(Material for the task):
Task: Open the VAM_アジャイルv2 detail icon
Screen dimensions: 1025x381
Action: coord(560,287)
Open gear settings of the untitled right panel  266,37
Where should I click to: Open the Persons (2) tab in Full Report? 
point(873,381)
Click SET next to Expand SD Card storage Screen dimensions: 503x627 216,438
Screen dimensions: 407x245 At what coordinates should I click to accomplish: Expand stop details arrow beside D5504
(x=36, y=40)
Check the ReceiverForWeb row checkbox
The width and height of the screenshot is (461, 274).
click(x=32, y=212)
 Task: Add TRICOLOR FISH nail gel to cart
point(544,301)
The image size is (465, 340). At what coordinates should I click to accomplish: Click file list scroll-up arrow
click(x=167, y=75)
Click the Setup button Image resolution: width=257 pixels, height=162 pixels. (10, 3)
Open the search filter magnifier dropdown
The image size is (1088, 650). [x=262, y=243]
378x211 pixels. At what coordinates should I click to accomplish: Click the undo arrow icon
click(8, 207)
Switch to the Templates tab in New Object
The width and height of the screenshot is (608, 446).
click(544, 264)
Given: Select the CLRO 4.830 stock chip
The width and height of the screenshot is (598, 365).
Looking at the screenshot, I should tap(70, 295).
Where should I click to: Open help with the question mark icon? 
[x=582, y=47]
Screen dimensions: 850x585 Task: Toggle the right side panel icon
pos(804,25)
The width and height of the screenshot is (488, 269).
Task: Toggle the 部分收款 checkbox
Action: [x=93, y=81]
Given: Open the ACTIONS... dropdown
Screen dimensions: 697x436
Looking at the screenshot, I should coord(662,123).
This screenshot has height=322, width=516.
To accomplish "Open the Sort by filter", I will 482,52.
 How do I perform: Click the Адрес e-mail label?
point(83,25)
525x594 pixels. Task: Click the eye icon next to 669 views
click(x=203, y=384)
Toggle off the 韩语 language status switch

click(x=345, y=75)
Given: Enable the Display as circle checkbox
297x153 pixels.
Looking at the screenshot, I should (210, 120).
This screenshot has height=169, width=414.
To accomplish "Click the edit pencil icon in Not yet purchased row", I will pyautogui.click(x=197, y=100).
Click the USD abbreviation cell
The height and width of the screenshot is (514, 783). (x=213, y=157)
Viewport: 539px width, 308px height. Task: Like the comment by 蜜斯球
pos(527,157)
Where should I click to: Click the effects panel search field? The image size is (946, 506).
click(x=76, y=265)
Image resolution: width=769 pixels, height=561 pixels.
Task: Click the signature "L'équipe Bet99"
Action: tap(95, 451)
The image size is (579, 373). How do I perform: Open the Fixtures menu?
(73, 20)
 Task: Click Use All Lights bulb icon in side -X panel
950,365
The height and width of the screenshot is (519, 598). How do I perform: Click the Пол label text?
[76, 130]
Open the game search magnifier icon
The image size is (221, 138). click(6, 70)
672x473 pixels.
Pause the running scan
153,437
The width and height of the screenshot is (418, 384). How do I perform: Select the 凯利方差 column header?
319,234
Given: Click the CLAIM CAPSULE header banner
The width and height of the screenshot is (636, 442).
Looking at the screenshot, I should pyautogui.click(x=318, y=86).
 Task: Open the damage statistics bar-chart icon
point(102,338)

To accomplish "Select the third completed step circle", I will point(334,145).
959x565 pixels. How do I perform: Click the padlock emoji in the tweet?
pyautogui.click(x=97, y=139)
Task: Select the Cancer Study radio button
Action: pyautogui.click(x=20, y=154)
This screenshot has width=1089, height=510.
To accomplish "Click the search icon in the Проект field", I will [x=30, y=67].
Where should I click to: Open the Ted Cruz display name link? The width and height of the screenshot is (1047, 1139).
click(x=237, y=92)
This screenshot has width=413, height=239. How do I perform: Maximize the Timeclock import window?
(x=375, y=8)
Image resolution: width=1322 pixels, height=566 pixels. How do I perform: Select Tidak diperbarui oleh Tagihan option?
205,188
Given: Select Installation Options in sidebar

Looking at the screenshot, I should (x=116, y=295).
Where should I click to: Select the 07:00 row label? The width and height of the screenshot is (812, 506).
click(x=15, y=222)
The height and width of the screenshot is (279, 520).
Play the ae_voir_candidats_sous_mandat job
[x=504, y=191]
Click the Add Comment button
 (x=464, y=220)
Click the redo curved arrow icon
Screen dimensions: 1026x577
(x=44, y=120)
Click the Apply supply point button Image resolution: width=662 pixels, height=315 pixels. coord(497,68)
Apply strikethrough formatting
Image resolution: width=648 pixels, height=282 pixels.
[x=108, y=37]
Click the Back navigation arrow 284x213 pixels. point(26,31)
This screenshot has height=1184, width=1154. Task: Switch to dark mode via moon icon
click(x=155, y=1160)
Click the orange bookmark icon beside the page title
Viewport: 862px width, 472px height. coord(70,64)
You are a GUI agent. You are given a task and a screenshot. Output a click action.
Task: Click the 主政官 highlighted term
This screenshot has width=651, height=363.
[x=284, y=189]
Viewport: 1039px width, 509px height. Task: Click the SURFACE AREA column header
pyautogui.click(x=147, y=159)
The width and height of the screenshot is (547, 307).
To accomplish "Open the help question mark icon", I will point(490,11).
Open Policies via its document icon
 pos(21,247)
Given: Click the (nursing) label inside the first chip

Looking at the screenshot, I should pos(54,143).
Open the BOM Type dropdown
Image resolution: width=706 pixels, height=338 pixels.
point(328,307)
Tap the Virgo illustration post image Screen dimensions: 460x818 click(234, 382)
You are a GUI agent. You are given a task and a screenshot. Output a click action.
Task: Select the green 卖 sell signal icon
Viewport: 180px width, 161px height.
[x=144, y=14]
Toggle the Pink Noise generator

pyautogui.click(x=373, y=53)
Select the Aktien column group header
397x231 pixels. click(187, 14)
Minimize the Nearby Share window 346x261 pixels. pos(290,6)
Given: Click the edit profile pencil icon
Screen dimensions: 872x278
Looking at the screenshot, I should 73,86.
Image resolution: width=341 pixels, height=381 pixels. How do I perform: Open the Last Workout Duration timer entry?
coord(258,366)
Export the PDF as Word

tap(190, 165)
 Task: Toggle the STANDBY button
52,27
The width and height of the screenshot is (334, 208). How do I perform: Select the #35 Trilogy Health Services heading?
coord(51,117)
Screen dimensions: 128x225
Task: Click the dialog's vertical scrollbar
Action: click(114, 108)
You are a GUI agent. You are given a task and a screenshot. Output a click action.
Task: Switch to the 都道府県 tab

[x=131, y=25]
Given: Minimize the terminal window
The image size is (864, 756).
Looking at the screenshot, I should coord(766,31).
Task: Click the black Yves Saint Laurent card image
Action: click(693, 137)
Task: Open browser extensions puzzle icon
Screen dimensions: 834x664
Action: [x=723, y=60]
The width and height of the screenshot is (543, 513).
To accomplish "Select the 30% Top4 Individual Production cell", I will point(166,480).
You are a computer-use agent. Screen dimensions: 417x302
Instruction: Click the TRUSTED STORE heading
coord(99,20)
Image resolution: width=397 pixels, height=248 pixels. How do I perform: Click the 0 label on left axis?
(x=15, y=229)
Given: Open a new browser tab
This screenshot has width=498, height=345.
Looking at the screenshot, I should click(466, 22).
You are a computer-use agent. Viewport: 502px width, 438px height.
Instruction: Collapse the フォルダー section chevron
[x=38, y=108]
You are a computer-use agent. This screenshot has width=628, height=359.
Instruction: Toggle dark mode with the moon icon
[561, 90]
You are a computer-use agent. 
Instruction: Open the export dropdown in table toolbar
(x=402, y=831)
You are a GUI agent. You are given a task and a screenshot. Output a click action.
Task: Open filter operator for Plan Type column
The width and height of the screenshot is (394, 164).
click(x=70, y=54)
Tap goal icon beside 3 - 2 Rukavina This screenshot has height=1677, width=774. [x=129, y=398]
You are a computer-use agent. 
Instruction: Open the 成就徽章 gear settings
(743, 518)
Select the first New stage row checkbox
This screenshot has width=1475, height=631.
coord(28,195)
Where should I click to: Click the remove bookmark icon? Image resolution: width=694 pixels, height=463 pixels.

(Problem statement): Across the whole listing above, find every line with the string "pencil" and copy it.

(Solution to this task):
To accomplish "Click the edit pencil icon in Not yet purchased row", I will pyautogui.click(x=197, y=100).
Given: Click the edit profile pencil icon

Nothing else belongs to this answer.